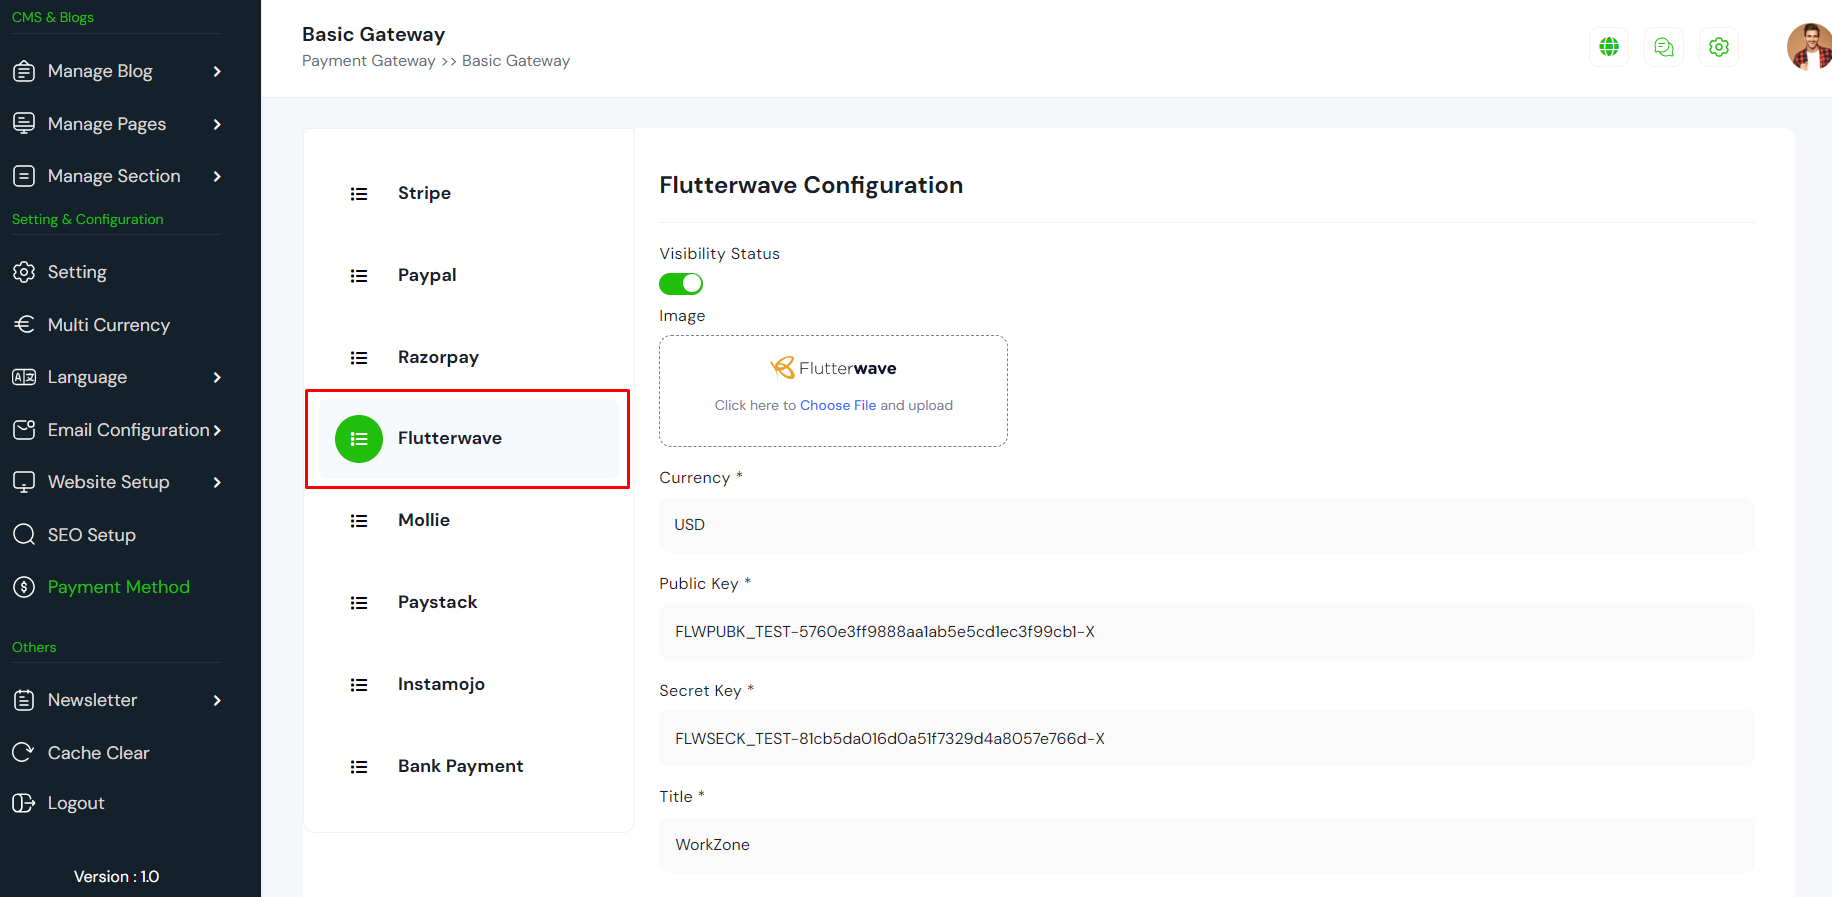Viewport: 1832px width, 897px height.
Task: Click the green Flutterwave list icon
Action: 359,439
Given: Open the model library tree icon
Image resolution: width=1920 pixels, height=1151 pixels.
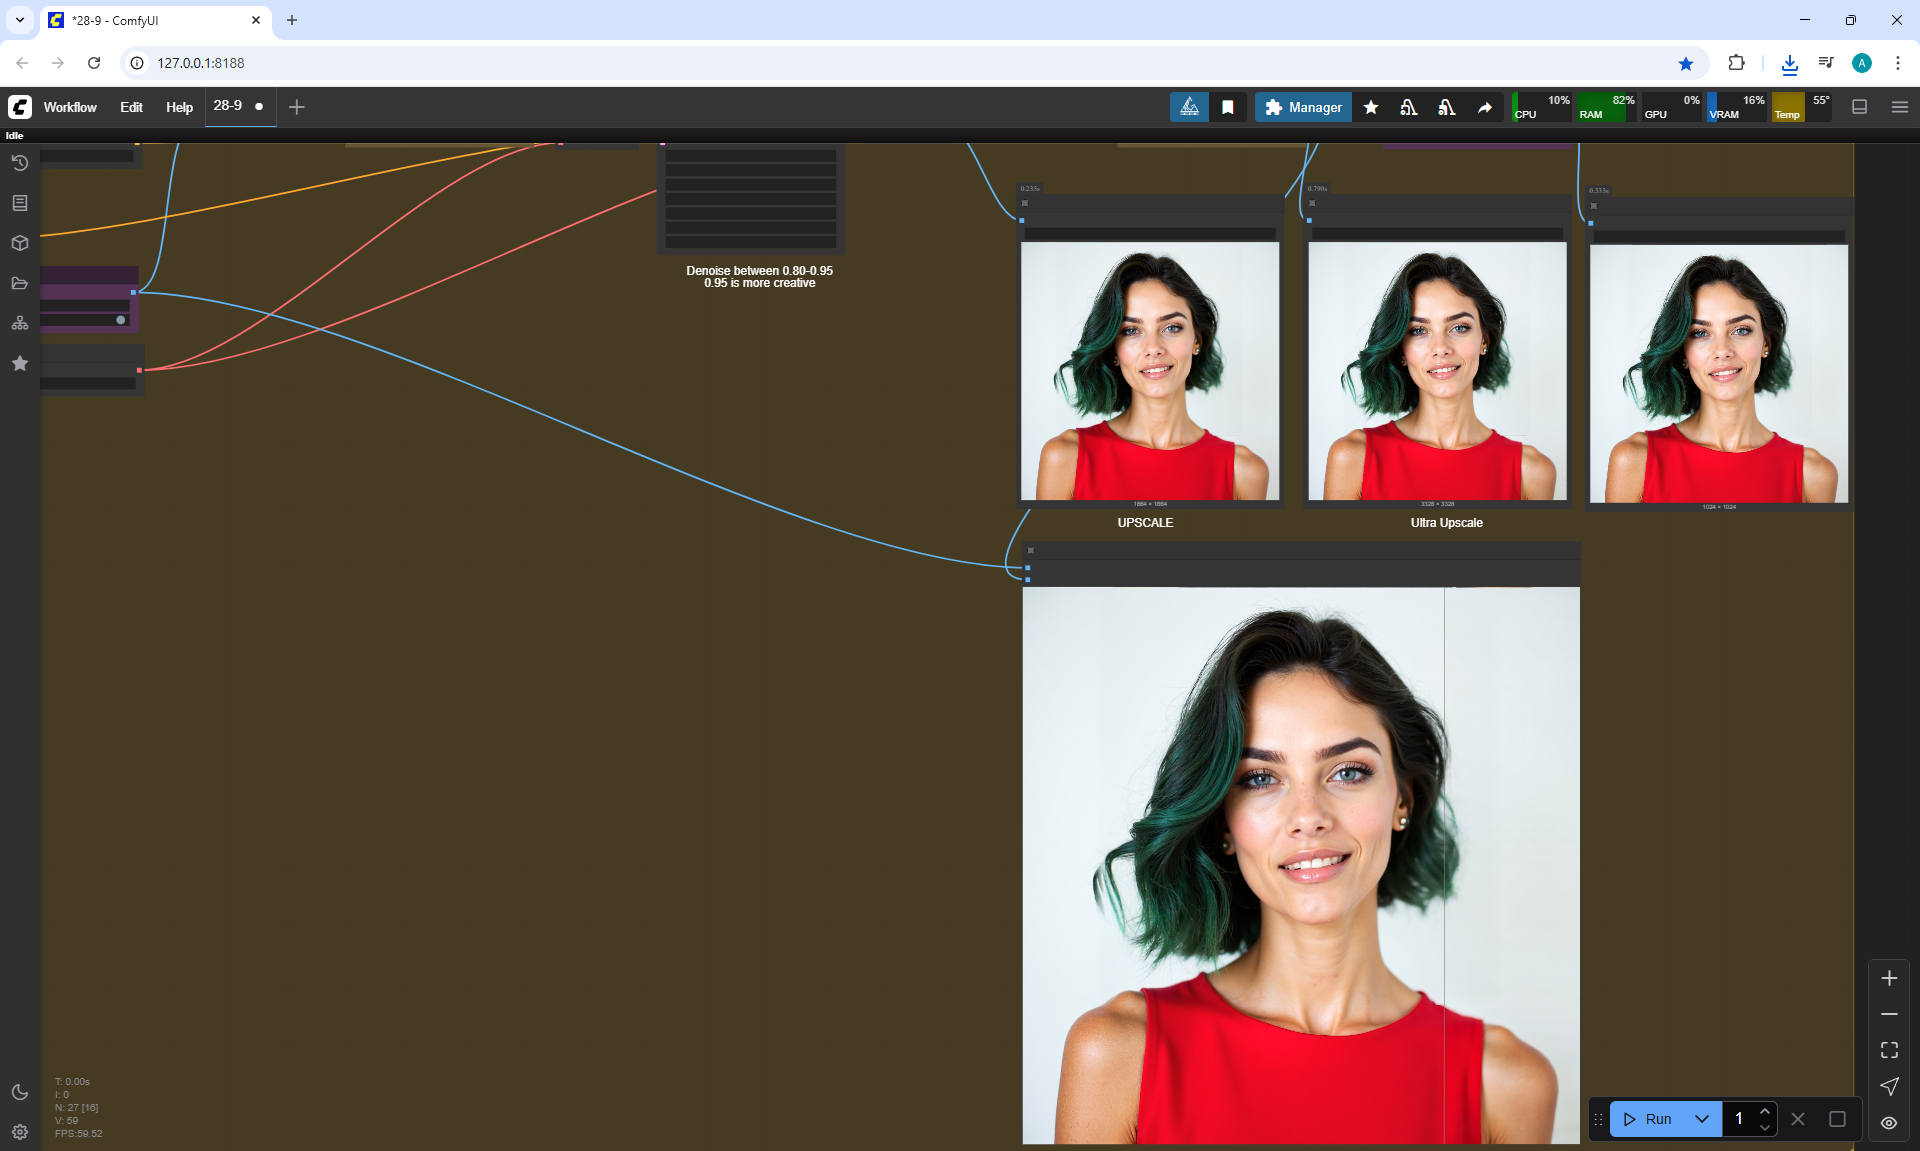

■ ■ ■ ■

WORK INSTRUCTIONS:
Rewrite the listing above, replacing "library" with "catalog" and keeping everything else the same. Omit the pictures from your answer.

IN RESPONSE:
Viewport: 1832px width, 897px height.
Task: Click the green Flutterwave list icon
Action: 359,439
Given: Open the model catalog tree icon
Image resolution: width=1920 pixels, height=1151 pixels.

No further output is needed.